そんなわけで3人とも、 マイナスとまではいかないけど、 ゼロからのチャレンジとなったのが 1月末に行われた 新宿シティハーフマラソンだったんです。
で、結論から言ってしまうと、 ぼくは1時間31分でゴール。
よくやった!
えらいぞにしもっちゃん!
そして、ふたりは‥‥。
ぼくら? ぼくらは、13km完走!
え‥‥それは完走って言わないですよ‥‥。
そんなことないよ、13km走ったんだから たいしたもんじゃないか! 10kmより3kmも多い!

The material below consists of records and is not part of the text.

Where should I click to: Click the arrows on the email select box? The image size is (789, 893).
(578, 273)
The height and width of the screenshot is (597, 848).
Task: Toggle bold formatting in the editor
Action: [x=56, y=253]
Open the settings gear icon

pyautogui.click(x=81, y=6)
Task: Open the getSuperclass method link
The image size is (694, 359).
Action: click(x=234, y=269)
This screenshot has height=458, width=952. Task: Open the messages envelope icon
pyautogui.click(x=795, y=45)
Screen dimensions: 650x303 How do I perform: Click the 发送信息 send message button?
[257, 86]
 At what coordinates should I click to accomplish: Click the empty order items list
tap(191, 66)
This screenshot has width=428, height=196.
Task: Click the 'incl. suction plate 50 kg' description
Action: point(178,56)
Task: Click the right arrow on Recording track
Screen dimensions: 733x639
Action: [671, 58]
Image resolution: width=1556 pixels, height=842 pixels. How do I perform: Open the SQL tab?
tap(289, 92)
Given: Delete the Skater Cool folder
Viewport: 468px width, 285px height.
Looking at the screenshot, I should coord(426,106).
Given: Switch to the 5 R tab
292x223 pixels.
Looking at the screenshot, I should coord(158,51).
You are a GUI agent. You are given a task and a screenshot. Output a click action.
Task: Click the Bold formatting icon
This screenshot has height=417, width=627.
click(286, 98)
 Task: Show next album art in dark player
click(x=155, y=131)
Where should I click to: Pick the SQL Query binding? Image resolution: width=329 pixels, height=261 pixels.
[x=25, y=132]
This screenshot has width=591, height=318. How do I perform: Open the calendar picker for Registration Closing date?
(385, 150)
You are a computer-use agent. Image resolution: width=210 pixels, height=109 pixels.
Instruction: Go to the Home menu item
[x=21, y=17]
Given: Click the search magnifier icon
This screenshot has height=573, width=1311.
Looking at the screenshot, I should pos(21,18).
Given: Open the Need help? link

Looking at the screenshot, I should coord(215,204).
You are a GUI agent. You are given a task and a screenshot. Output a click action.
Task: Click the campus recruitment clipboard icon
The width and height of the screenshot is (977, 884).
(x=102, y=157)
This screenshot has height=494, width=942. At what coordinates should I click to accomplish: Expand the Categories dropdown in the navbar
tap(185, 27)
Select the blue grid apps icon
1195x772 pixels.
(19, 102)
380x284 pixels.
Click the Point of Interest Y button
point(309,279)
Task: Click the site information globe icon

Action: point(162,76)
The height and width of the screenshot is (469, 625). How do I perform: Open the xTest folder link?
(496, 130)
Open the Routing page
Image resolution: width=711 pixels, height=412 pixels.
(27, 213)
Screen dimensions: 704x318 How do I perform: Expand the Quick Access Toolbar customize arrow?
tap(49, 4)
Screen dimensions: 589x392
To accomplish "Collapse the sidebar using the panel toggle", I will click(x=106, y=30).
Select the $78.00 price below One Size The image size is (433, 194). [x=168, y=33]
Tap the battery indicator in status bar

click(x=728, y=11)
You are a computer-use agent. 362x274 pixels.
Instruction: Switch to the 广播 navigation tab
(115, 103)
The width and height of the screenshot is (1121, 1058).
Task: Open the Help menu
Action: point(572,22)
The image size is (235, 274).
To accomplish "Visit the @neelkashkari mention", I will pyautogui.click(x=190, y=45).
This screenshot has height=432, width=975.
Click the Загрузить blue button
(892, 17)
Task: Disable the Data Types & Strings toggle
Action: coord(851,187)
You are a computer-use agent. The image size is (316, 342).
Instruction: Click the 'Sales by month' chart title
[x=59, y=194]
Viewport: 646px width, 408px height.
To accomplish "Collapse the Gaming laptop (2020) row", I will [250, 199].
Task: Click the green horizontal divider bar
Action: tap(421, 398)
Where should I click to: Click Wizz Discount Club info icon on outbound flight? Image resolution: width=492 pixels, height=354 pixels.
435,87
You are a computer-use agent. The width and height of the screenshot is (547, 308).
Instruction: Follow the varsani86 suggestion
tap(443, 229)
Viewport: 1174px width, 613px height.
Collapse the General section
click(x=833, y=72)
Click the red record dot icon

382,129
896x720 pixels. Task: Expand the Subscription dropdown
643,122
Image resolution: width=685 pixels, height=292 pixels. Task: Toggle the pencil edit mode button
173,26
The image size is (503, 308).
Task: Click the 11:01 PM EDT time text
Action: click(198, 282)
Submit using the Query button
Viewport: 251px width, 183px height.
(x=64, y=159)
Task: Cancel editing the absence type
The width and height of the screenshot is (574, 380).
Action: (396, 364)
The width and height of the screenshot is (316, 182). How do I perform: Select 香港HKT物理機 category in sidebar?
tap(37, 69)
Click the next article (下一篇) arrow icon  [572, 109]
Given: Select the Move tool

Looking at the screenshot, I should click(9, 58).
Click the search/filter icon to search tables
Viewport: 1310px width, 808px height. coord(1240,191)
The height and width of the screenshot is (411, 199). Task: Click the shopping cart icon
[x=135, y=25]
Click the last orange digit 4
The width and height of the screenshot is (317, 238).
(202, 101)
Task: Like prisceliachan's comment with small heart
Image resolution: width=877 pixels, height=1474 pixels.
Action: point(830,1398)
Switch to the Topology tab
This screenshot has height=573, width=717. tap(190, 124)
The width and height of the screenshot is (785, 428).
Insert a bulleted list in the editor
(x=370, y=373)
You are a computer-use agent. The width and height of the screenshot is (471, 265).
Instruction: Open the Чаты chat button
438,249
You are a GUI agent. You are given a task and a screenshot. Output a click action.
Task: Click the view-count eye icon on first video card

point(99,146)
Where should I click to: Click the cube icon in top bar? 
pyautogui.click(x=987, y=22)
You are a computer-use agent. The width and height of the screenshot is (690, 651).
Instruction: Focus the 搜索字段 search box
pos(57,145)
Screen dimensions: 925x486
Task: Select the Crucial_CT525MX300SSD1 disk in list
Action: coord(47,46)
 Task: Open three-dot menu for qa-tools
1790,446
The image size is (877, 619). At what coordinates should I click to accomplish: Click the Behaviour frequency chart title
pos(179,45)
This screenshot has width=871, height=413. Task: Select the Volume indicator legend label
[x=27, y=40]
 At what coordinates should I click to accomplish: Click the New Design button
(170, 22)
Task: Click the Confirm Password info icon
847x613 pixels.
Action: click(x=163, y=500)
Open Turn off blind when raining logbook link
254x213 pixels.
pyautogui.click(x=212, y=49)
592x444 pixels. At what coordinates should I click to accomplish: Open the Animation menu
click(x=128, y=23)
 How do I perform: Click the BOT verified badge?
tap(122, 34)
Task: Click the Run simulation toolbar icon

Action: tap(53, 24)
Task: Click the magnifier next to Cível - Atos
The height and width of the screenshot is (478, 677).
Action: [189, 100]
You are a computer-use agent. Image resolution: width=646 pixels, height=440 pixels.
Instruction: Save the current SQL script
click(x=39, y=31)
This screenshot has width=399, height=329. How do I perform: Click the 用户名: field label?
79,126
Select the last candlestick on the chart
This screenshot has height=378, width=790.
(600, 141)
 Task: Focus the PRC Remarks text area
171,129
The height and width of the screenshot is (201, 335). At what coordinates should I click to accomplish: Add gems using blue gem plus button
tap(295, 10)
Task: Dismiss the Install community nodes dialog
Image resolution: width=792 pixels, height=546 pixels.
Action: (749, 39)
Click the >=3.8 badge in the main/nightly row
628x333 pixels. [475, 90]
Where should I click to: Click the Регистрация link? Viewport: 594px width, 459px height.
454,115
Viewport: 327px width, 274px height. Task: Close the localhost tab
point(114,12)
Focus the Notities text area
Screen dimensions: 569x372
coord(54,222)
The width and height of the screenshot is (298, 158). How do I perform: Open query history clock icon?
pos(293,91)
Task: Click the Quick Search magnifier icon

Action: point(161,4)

そうなのです。 まさかの13km地点で制限時間に間に合わず、 関門に引っかかってリタイヤしちゃったのです。
あれは、まさかのリタイヤだった‥‥。
説明するとさ、5kmの関門までは、 だいたい1km8分ペースでOK、っておぼえてて。 べっかむ3がiphoneでペースをチェックしながら 走っていたんだよね。
最初は1km6分半くらいまであがってたし、 その後も7分くらいで順調に走れていたからね。 最初の関門も余裕をもって通過したから、 途中で2人でトイレに寄ったんですよ。
で、ぼくはちゃっちゃっと済ませたんだけど、 べっかむ3が出てこないんだよね。 どうしたんだろ、おなか痛くなったのかなあと 心配して待ってたんだよ。
おなかは痛くなってないよ。
そうなんだよ! あんまり遅いから、 おかしいなあとのぞいてみたら、 べっかむ3ってジェントルマンじゃない? トイレだけでなく、手を念入りに洗って、 鼻もかんで、鏡見てんの!
いや、まあ‥‥ふだんの習慣どおりで‥‥。 その結果、次の関門でタイムオーバー。 トイレで貯金分のタイムを使い果たしてたんだよ‥‥。
それはべっかむ3らしいエピソード! そもそも、最初の5kmの関門は ちょっとゆるめに設定しているんですよ。 というのも、ああいったシティマラソンは 参加人数も多いから、スタートの号砲がなっても なかなかスタート位置にたどり着けない。 その分のタイムロスも含めての 最初の関門時間なんです。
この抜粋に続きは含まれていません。